Cities as Complex Systems
Mathematical simulation of urban dynamics — from scaling laws and growth PDEs through cellular automata, agent-based models, and stochastic dynamics to traffic lattice gases, mean field games, optimal control, topological data analysis, pollution modeling, and SUMO microsimulation.
Course Overview
Cities are the most complex structures built by humanity — self-organizing systems where millions of individual decisions produce emergent order at scales from street canyons to metropolitan regions. This course develops the mathematical machinery to model, simulate, and understand urban dynamics using tools from statistical physics, PDEs, stochastic processes, network theory, algebraic topology, game theory, and optimal control.
What You'll Learn
- • Urban scaling laws and Kleiber's exponent derivation
- • Fisher-KPP traveling waves and instanton rare events
- • SLEUTH and FLUS cellular automata models
- • Schelling segregation and Helbing social forces
- • Langevin, Fokker-Planck, and Schrödinger Bridges
- • Graph Laplacian spectral analysis and percolation
- • TASEP, ASEP+Langmuir, and KPZ universality
- • Mean Field Games and Hamilton-Jacobi-Bellman
- • Kuramoto synchronization and topological data analysis
- • SUMO microsimulation and street canyon pollution
Prerequisites
- • Calculus and Linear Algebra
- • Probability and Statistics
- • Statistical Mechanics (helpful)
- • Ordinary and partial differential equations
- • Python programming; Fortran exposure helpful
- • Basic graph theory and network concepts
Course Structure
18 Modules covering 54 chapters • From scaling laws to integrated multi-physics simulation • Python simulations and Fortran high-performance solvers throughout • Bridges statistical physics, PDEs, stochastic processes, game theory, topology, and traffic engineering • Suitable for graduate students in physics, applied mathematics, urban science, and transportation
Course Modules
Module 1: Scaling Laws & Infrastructure
Derives the $\beta = 3/4$ infrastructure exponent from hierarchical network optimization, the $\beta = 5/4$ social superlinearity from interaction integrals, and entropy production using Glansdorff-Prigogine theory. Python fits real scaling exponents; Fortran computes via log-log regression.

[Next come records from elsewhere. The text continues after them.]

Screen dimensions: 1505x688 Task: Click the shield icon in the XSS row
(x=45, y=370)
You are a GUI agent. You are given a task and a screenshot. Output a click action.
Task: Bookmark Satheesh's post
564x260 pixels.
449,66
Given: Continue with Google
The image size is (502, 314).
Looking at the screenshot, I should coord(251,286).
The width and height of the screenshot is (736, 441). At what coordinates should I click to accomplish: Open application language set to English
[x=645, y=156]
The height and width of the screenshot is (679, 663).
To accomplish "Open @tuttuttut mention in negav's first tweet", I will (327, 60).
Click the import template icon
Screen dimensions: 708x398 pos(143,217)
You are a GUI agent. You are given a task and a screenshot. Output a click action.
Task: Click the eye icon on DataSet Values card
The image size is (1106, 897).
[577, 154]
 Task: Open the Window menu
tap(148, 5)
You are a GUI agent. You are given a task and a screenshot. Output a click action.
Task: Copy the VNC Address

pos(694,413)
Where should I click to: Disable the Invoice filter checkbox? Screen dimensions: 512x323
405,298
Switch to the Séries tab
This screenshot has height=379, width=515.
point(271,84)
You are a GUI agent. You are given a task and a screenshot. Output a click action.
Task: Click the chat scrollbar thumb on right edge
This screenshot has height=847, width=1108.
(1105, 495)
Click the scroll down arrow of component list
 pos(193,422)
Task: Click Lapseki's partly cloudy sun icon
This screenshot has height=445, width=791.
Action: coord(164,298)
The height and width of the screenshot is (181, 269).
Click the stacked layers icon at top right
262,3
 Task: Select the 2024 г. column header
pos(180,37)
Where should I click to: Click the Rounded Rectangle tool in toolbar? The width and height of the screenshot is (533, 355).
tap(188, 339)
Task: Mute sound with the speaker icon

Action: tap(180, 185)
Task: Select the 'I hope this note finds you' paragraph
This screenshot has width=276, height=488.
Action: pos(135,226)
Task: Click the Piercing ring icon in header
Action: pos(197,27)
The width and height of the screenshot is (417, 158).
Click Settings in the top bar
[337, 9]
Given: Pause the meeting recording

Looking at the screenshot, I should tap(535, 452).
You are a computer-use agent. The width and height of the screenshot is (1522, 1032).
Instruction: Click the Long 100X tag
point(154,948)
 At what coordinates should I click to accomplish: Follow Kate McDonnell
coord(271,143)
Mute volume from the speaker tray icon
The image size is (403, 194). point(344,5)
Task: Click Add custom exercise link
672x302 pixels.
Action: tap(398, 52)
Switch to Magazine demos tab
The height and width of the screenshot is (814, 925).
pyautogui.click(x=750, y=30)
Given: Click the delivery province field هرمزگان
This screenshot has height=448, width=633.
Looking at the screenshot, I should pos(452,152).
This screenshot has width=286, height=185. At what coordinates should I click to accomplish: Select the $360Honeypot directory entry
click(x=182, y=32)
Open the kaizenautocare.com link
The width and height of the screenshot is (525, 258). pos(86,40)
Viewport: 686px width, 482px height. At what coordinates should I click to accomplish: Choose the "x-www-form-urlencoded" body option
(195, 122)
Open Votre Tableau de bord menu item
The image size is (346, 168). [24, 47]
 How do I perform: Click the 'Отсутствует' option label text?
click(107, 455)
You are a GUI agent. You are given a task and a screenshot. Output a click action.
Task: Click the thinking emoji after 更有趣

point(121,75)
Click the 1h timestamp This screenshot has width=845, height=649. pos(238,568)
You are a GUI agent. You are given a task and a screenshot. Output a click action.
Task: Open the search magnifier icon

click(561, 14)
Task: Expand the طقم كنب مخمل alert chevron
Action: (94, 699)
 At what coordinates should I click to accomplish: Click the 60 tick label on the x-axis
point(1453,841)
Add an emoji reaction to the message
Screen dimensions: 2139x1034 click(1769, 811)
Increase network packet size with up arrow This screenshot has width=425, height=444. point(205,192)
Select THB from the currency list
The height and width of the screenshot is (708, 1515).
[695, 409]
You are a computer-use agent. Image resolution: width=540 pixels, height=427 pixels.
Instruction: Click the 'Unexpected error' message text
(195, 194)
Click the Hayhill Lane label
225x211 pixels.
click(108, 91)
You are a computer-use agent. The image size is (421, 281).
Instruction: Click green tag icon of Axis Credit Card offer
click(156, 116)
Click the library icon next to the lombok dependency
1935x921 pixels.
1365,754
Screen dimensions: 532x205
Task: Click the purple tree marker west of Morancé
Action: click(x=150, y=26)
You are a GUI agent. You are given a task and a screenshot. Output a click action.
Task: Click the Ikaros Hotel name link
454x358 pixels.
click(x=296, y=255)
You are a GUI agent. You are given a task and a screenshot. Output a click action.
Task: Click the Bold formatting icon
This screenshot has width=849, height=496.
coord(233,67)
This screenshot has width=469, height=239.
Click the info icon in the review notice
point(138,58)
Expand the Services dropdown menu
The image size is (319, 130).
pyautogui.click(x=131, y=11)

Module 2: Urban Growth PDEs
Full derivations of logistic ODE (analytical solution + stability), Fisher-KPP traveling wave with minimum speed $c_{\min} = 2\sqrt{Dr}$, and instanton formalism for rare urban transitions. Fortran solver uses explicit upwind scheme with CFL check.
Module 3: Cellular Automata
Stochastic CA with formal neighborhood influence function $\Psi_{ij}$, SLEUTH model components, Figure of Merit (Jaccard index), and FLUS adaptive inertia. High-performance Fortran CA core.
Module 4: Agent-Based Models
Schelling model with entropy-based segregation index, Alonso-Muth-Mills bid-rent gradient ($p(r) \propto e^{-tr/q^*}$), logit choice model, and Helbing Social Force pedestrian dynamics.
Module 5: Stochastic Dynamics
Langevin equation from microscopic jump processes, Itô vs Stratonovich discussion, Fokker-Planck with Chang-Cooper scheme, and full Schrödinger Bridge / Sinkhorn algorithm with explicit connection to quantum mechanics via Nelson stochastic mechanics.
Module 6: Network Analysis
OSMnx street network analysis (real city data), graph Laplacian spectral analysis, Fiedler value, heat diffusion, effective resistance as accessibility metric, and percolation threshold via Molloy-Reed criterion.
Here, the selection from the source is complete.